The NMDAR is the most investigated receptor in neuroscience because it is essential to synaptic plasticity, which is instrumental in establishing and remodeling brain circuitry and is thought to be the cellular foundation of learning and memory," said Thomas Papouin, Ph.D., research assistant professor at Tufts School of Medicine and lead author of the study. "The NMDAR is known to be activated by two chemicals: glutamate, which is supplied by neurons, and D-serine, which is supplied by astrocytes. While most research is focused on the role that neurons play in activating the NMDAR via glutamate, we focused on the role played by astrocytes through the release of D-serine.

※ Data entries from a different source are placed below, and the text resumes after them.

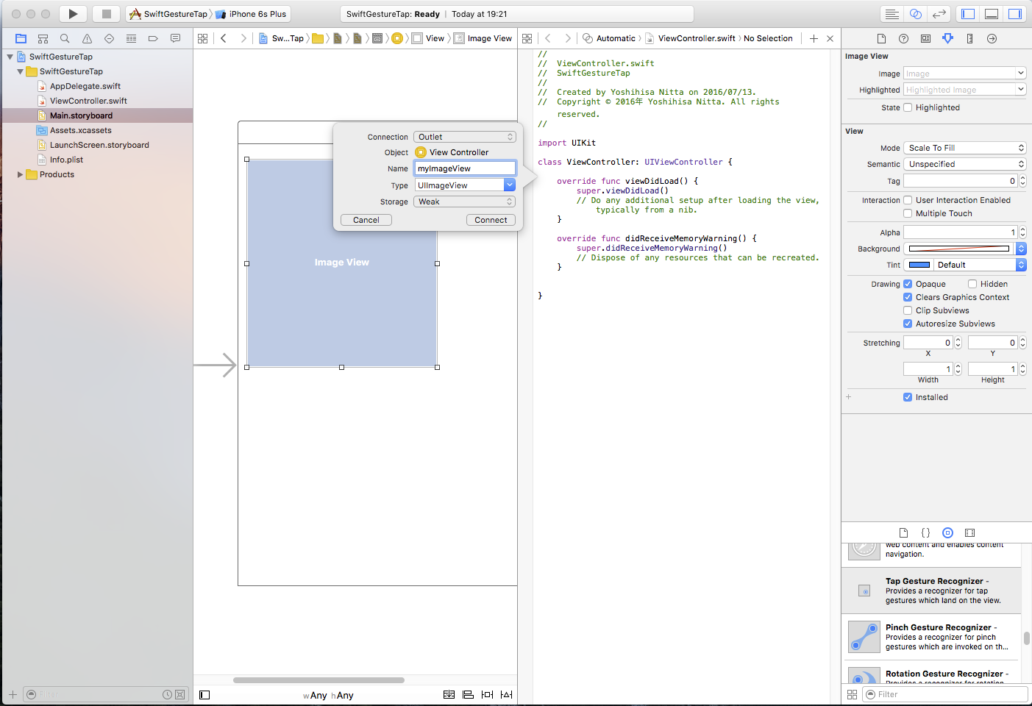Uncheck Clip Subviews checkbox
1032x706 pixels.
[908, 310]
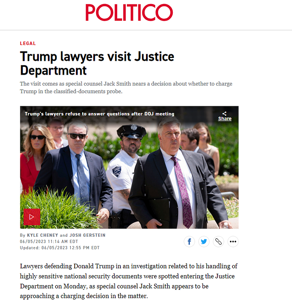This screenshot has height=306, width=292.
Task: Open the LEGAL section link
Action: 28,43
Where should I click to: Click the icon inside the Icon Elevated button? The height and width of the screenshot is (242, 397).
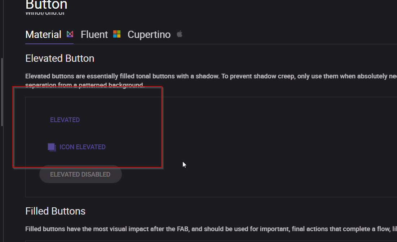coord(52,147)
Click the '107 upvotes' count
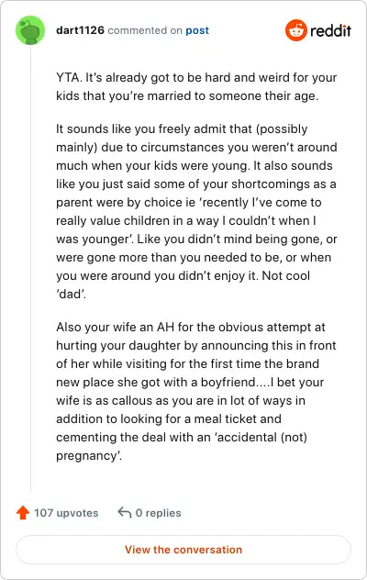367x580 pixels. tap(66, 513)
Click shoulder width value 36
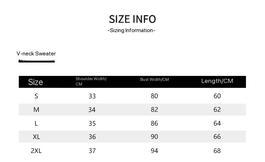Screen dimensions: 265x162 [92, 137]
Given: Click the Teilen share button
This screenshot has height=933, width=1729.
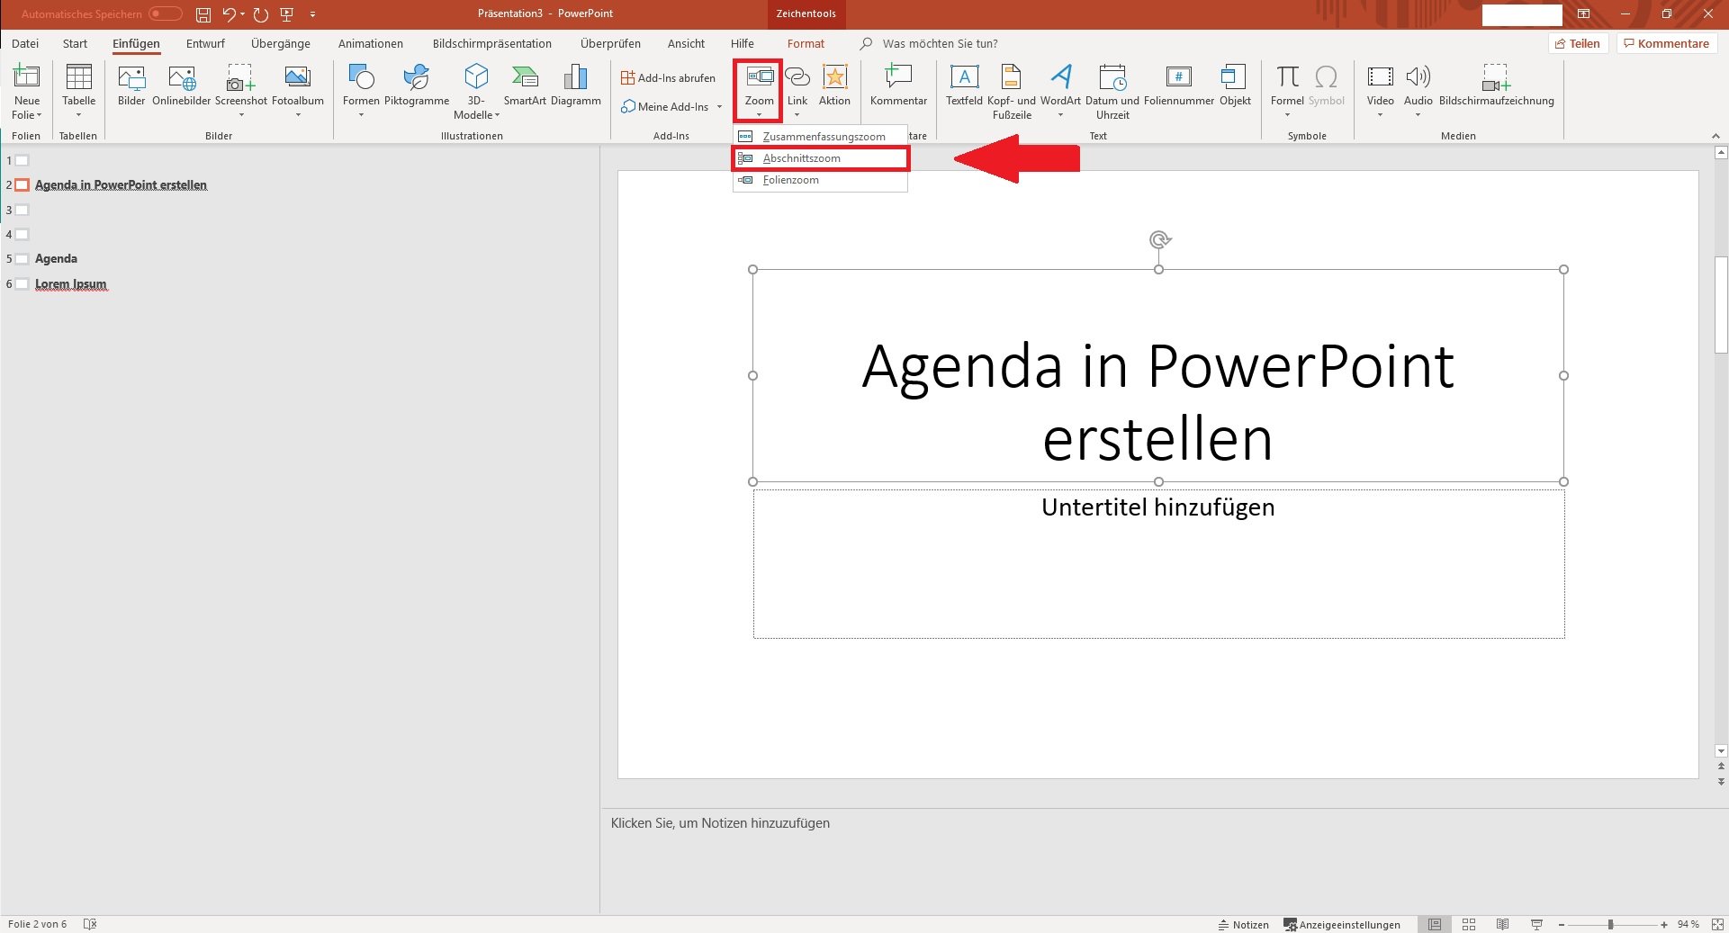Looking at the screenshot, I should [x=1578, y=43].
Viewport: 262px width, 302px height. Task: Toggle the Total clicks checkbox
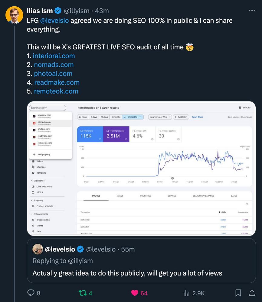click(x=82, y=131)
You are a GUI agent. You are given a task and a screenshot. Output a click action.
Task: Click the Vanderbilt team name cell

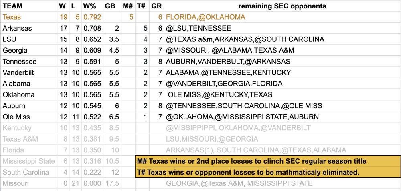tap(18, 73)
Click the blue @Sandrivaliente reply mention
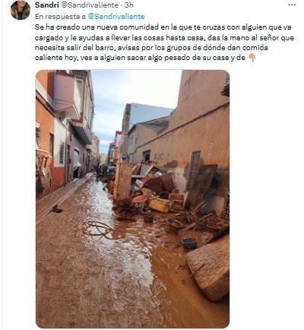Screen dimensions: 304x330 [x=116, y=17]
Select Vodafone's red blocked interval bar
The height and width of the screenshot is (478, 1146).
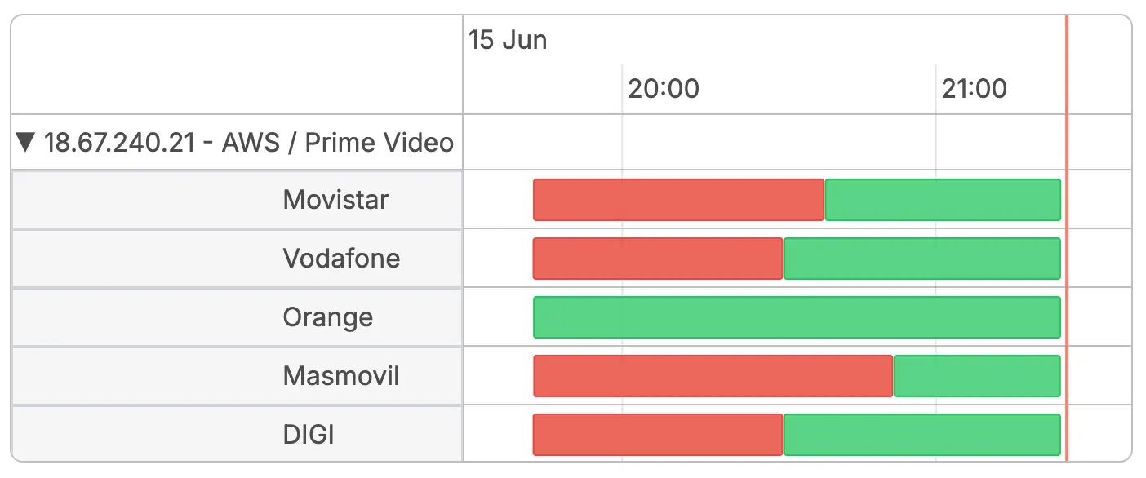[658, 259]
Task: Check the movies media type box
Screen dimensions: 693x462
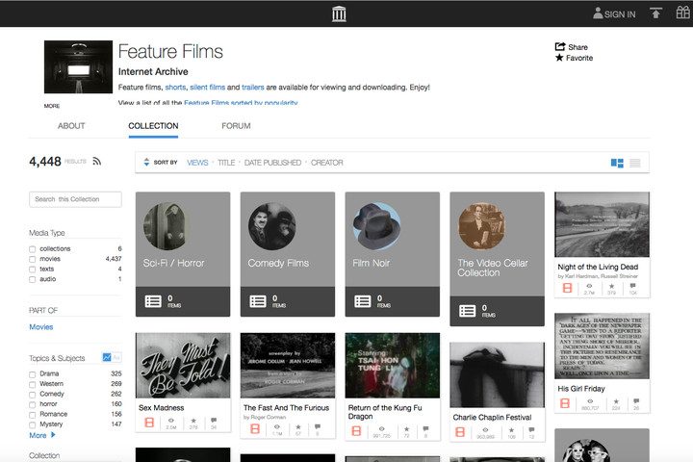Action: (33, 259)
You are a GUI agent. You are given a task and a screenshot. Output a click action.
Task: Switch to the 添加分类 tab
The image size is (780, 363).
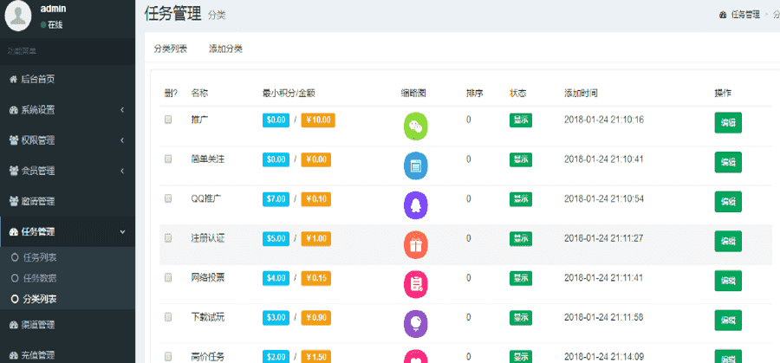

“This is an exciting finding with direct relevance to development of new treatments for schizophrenia, which is characterized by low levels of D-serine and diminished NMDAR as well as a major loss of cholinergic function. Efforts to develop pharmaceuticals to address these deficits have so far been unsuccessful, but in our study we were able to enhance NMDAR function via D-serine by stimulating a7nAChRs with a drug that has been part of recent stage 3 clinical trials for schizophrenia,” said Philip G. Haydon, Ph.D., corresponding author on the paper, the Annetta and Gustav Grisard professor and chair of the Department of Neuroscience at Tufts School of Medicine, and a member of the neuroscience program faculty at the Sackler School of Graduate Biomedical Sciences at Tufts. “This suggests that cholinergic drugs now under development for schizophrenia work through this newly discovered astrocytic pathway.”
Read more at: https://medicalxpress.com/news/2017-05-discovery-pathway-brain-implications-schizophrenia.html#jCp
This findings is particularly for enhancing cognitive impairment…
Is this related to sarcosine and why it might work?
@insidemind I think it’s related to Encenicline. Never read somewhere that Sarcosine or Bitopertin has effects on a7nAChRs receptors.
Wouldn’t it be amazing if big pharma actually produced a medicine that they knew how it worked.
so nicotinic agonists enhance nmda
is there some strong agonists thats readily available today?
i tried once wellbutrin 300mg which at that dose should have decent antagonistic effect at said nicotinic receptor
results? i couldnt think at all… i had thought blockade
it was like my ability to synthesize diminished
ive read about it before but couldnt get a prescription
and wiki isnt clear on nefiracetam but i could try that one i guess
i wonder how those agonists behave when patient is heavy smoker like i am
I’ve tried Nefiracetam and it masked symptoms. What I mean, it makes you feel drugged and symptom free for a couple of hours than the symptoms return quite hard.
all meds works like that
antipsychotics are great example
if you want a real cure you would need a serious rewiring of your brain on a molecular level
lets toss in some (epi)genetic makeover too
I tried galantamine for two or three weeks and felt some small improvement in my coherence. Usually I am completely dysfluent due to alogia. In studies galantamine has not had any proven efficacy for negative symptoms in general, however it has been shown to have some effect on alogia symptoms.